Communication register:
- Appears to be a data register (8 bits + flow control) between the IOP and the CP; IOP gets status (interrupt?) when CP has written data to be read,
  CP can get woken up when the IOP has written data (see below).

CP Wakeups for IOP:
- If IOPInMode is set, the CP's IOP task will wake up if input is available from the IOP (in the data register)
- If IOPOutMode is set, wakeups will occur if the output data register is empty (i.e. the IOP is ready to receive a word.)
- If IOPAWmode is set (In and Out bits set) the IOP will always wake up regardless


Interrupts:
----------
Three interrupt lines on the CPU are used as following:

RST5.5 - CP Interrupt caused by CPAttn going high (also Burdock, the Alto debugging iface) 
RST6.5 - RS232 interrupt
RST7.5 - Floppy Interrupt

- Do no other devices actually cause interrupts?

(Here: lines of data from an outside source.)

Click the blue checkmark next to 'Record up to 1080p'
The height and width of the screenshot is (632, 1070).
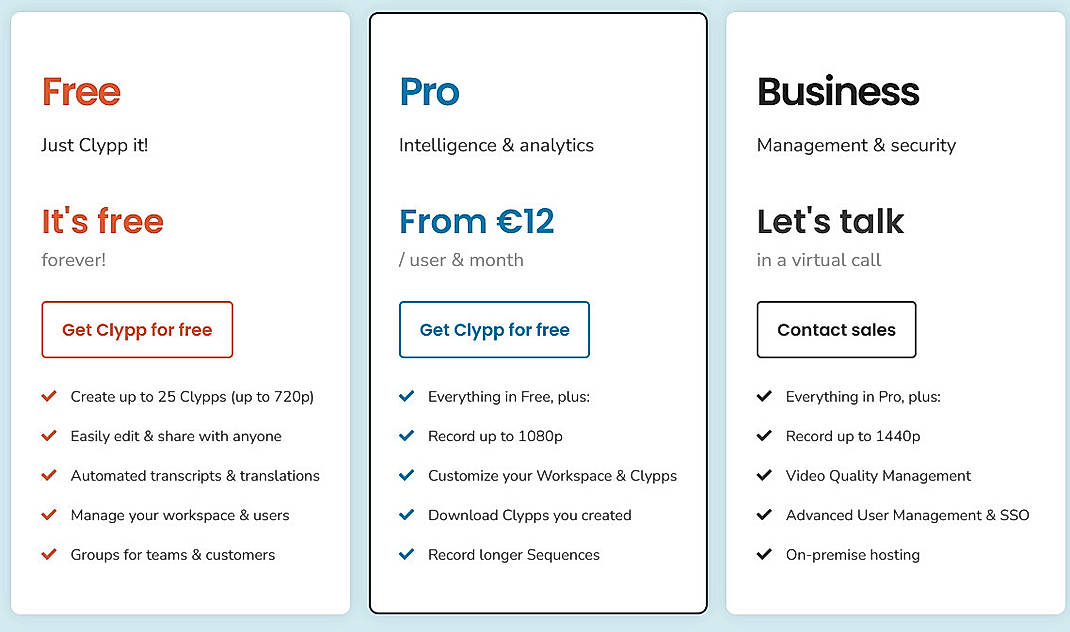point(406,436)
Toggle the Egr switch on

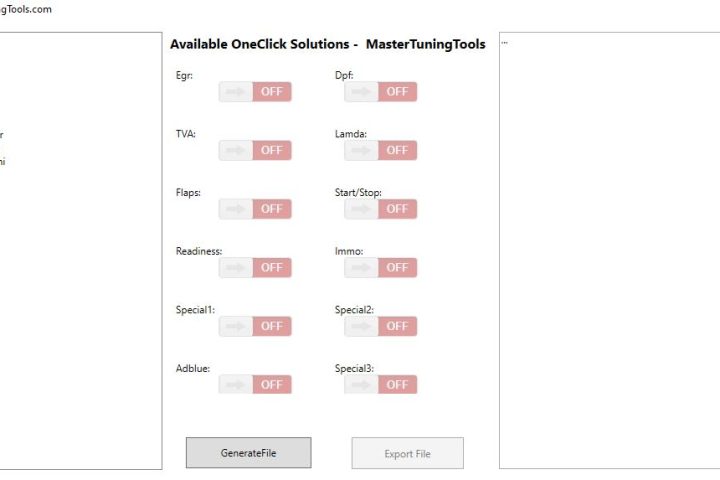coord(255,91)
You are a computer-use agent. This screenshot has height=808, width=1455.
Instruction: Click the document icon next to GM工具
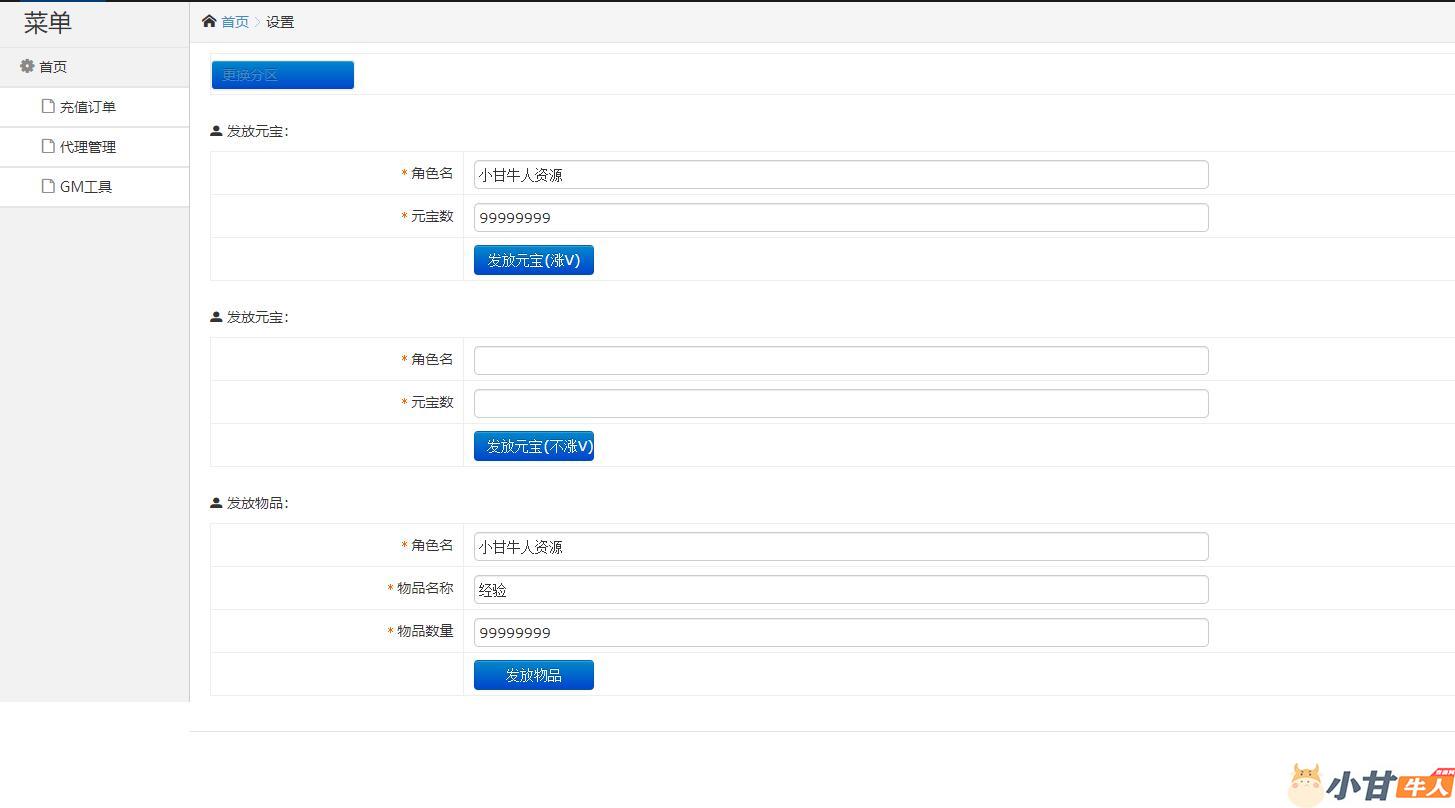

There is an interrupt status register that can be polled at i/o port 0xe9:

- FloppyIntReq : 0x80
- KBIntr : 0x40
- PrinterTxRdy : 0x20
- PrinterRxRdy : 0x10
- MiscInt : 0x08
- RS232Int' : 0x04
- LSEP UART Tx' : 0x2
- LSEP UART Rx' : 0x1

DMA:
---

The Intel 8257 DMA controller deals with DMA transfers for the FDC (Ch 0) and CP (Ch 1).  Channels 2 and 3 go unused.